▸ YOUR INSTRUCTIONS:
In the entries that follow, repeat exactly the lines from the one that has "US10 (172, 713)" through the one that has "View preferences (180, 1055)", but omit pictures.

▸ INFORMATION SHOWN:
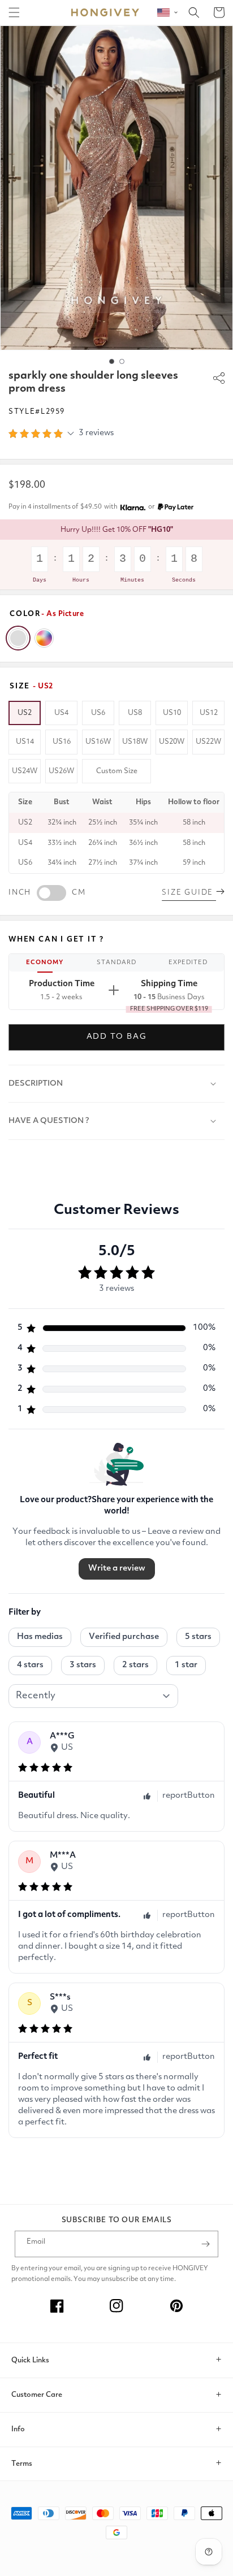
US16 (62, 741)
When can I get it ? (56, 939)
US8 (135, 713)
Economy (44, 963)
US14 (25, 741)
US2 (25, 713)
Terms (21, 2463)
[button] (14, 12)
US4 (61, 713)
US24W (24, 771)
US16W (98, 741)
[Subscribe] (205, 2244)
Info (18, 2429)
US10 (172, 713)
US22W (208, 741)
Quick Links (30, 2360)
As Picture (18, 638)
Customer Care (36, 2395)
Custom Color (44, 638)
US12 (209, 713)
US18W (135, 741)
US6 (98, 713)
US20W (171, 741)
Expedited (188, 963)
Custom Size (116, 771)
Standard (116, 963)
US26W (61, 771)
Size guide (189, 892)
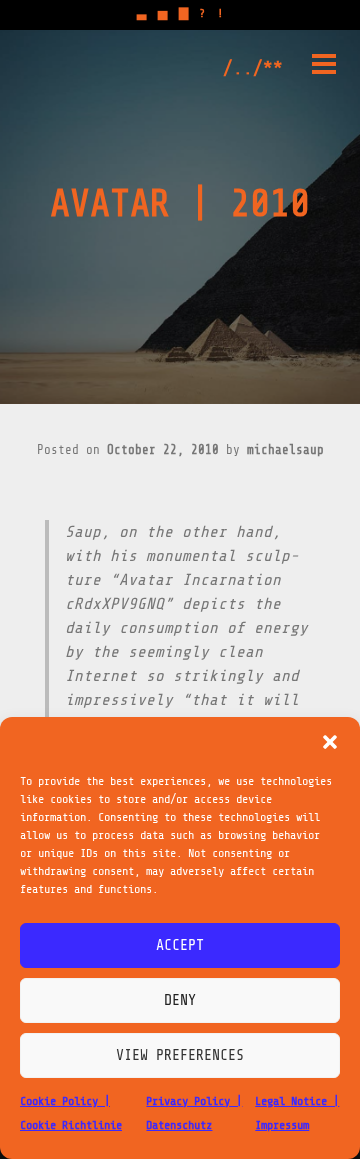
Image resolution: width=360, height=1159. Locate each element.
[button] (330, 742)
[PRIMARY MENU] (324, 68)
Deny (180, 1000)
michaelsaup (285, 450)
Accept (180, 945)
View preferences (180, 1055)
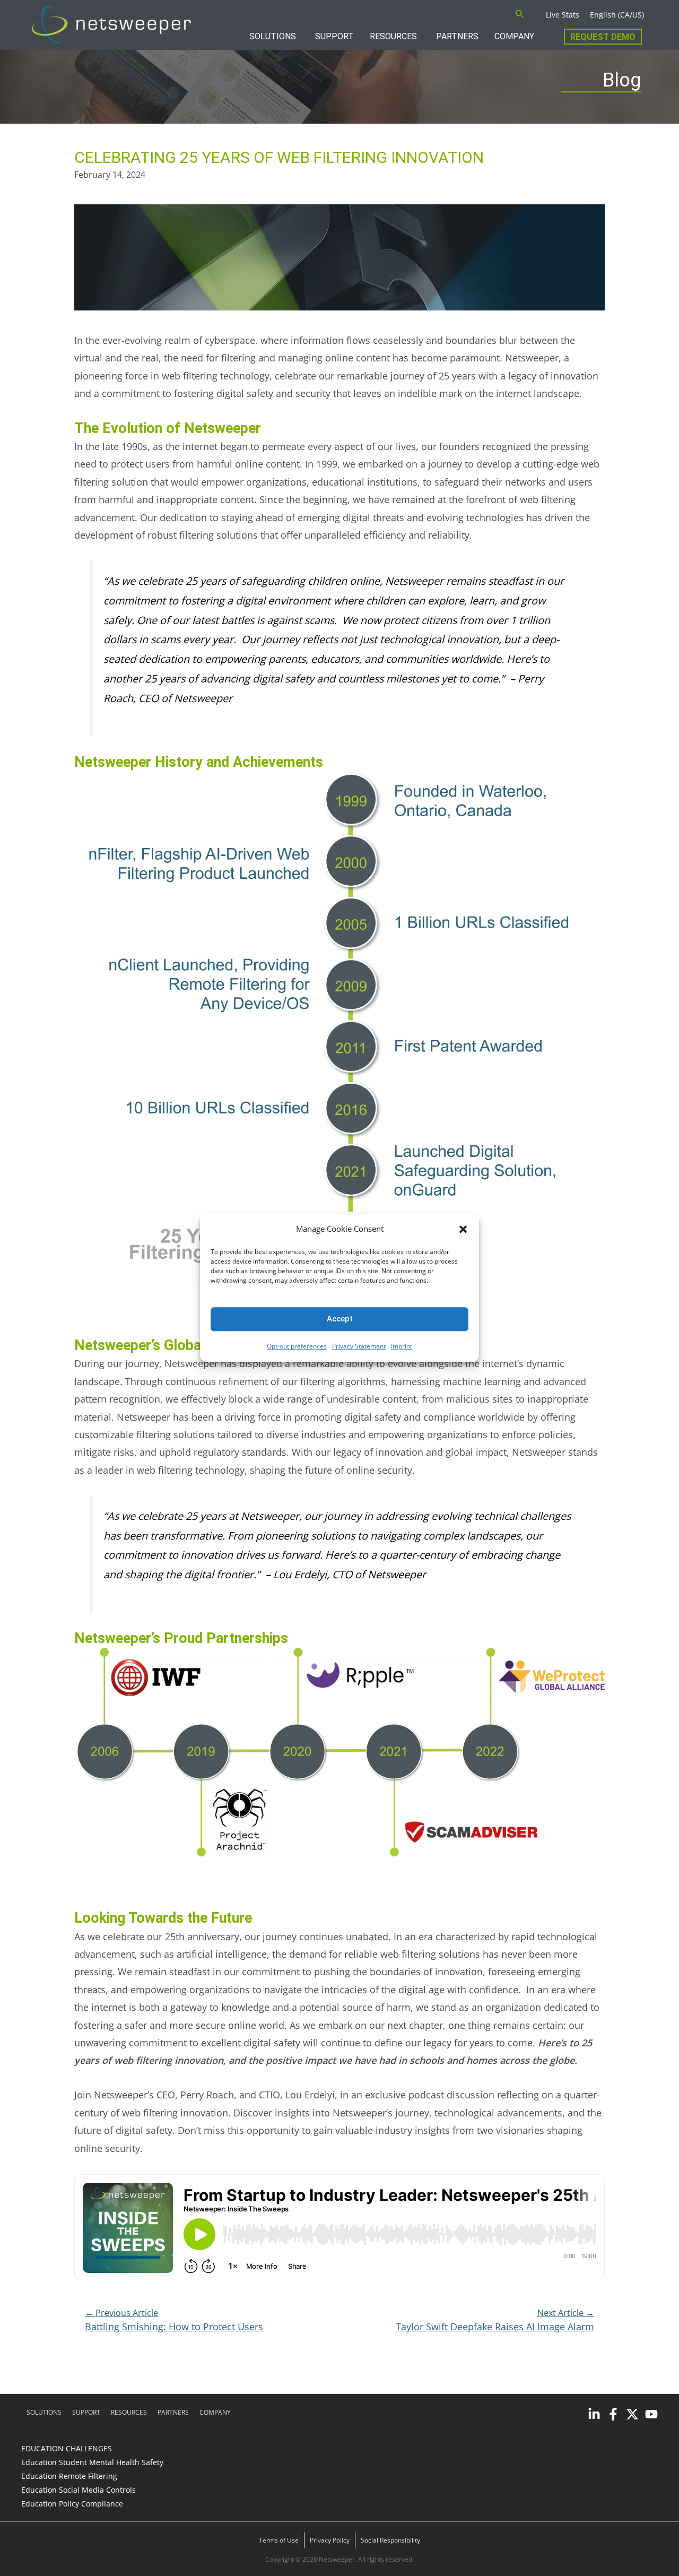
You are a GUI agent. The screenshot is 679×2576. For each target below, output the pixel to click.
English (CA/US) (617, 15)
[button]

▸ THE COMPLETED TASK:
US10 (172, 713)
US22W (208, 741)
Quick Links (30, 2360)
As Picture (18, 638)
Customer Care (36, 2395)
Custom Color (44, 638)
US12 (209, 713)
US18W (135, 741)
US6 (98, 713)
US20W (171, 741)
Expedited (188, 963)
Custom Size (116, 771)
Standard (116, 963)
US26W (61, 771)
Size guide (189, 892)
Image resolution: width=360, height=1159. Locate each element.
[button] (330, 742)
[PRIMARY MENU] (324, 68)
Deny (180, 1000)
michaelsaup (285, 450)
Accept (180, 945)
View preferences (180, 1055)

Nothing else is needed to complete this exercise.